Saturate them with the Trivium
But what if we think of “readiness” as also being the continual obligation of the teacher and the curriculum rather than merely the momentary state of the individual student? And what if “the lesson” we are trying to teach is not sequentially dependent on specific subjects or grades but is instead common to all subjects in all grades?
One of the distinguishing characteristics of a liberal arts school should be that its teachers and curriculum consciously and continuously expose every student of every subject in every grade to the use and interdependence of the same common tools of learning embodied in the Trivium … grammar, logic and rhetoric. Why? Because one of the fundamental purposes of a liberal education is to enable the student, sooner or later depending on his or her own individual readiness, to become aware of and even master the use of these learning tools which, in “the time remaining”, will enable the student to master and even contribute to any specific subject regardless of that student’s age or grade. This kind of education is not only “liberal” … it is liberating … respecting free will while assuring a good education.
You can imagine many consequences of such a pedagogy, but here is a list of a few important ones that come to mind:
- Tests become exciting opportunities to glimpse success rather than dismal sentences that condemn failure.
- Age diversity replaces grade segregation removing artificial social barriers and the frustrations that arise from attempts to force identical maturation rates on unique individuals.
- Confidence replaces fear as faith and patience grow into proven virtues.

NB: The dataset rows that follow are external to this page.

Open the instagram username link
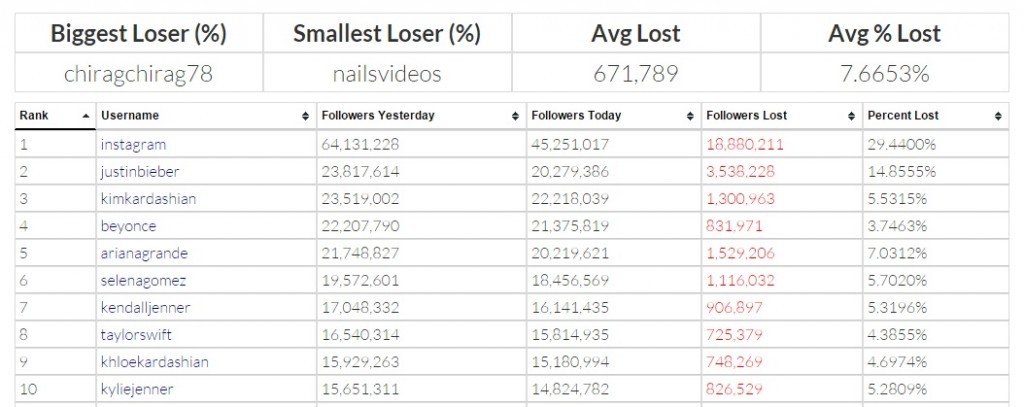This screenshot has height=407, width=1024. (x=133, y=144)
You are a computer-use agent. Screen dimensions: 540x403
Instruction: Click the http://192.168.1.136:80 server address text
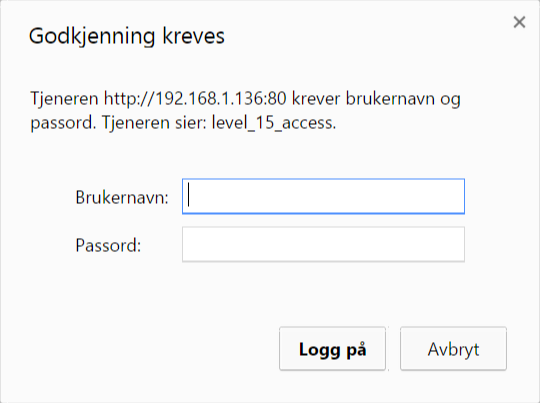[195, 99]
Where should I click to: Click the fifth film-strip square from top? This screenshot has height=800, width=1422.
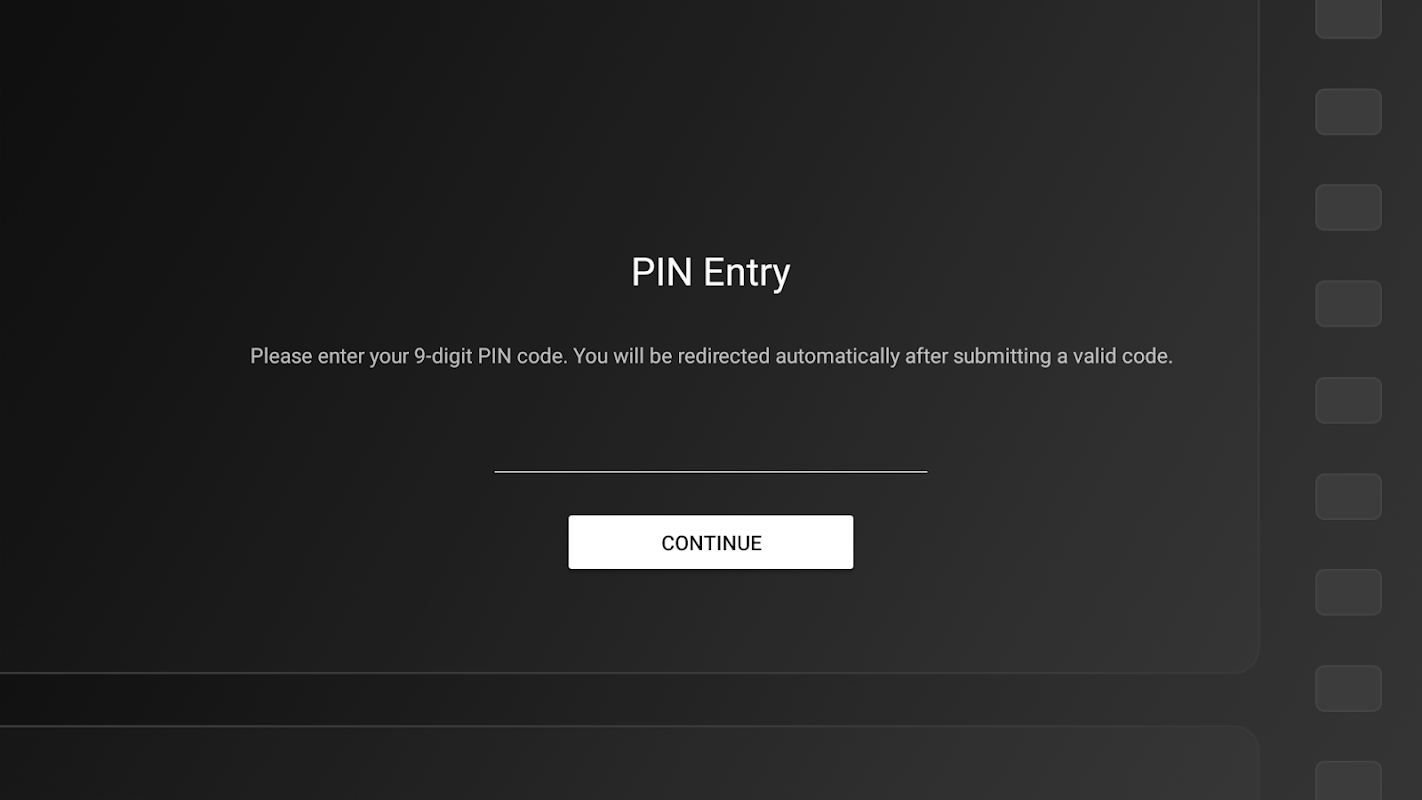[1348, 400]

- Helping hands reaching out remind everyone of our shared responsibility to encourage and enable each unique and awesome individual to reach their own potential in their own time.
Community not conformity
We are born and die as unique individuals. But all our lives there are social forces which press us into molds … of all sorts … familial, religious, economic, political … and the list goes on. The liberal arts is one of the best pedagogies we have when it comes to enabling our individuality while building our community rather than extinguishing our personality by enforcing conformity. And what could be better than that?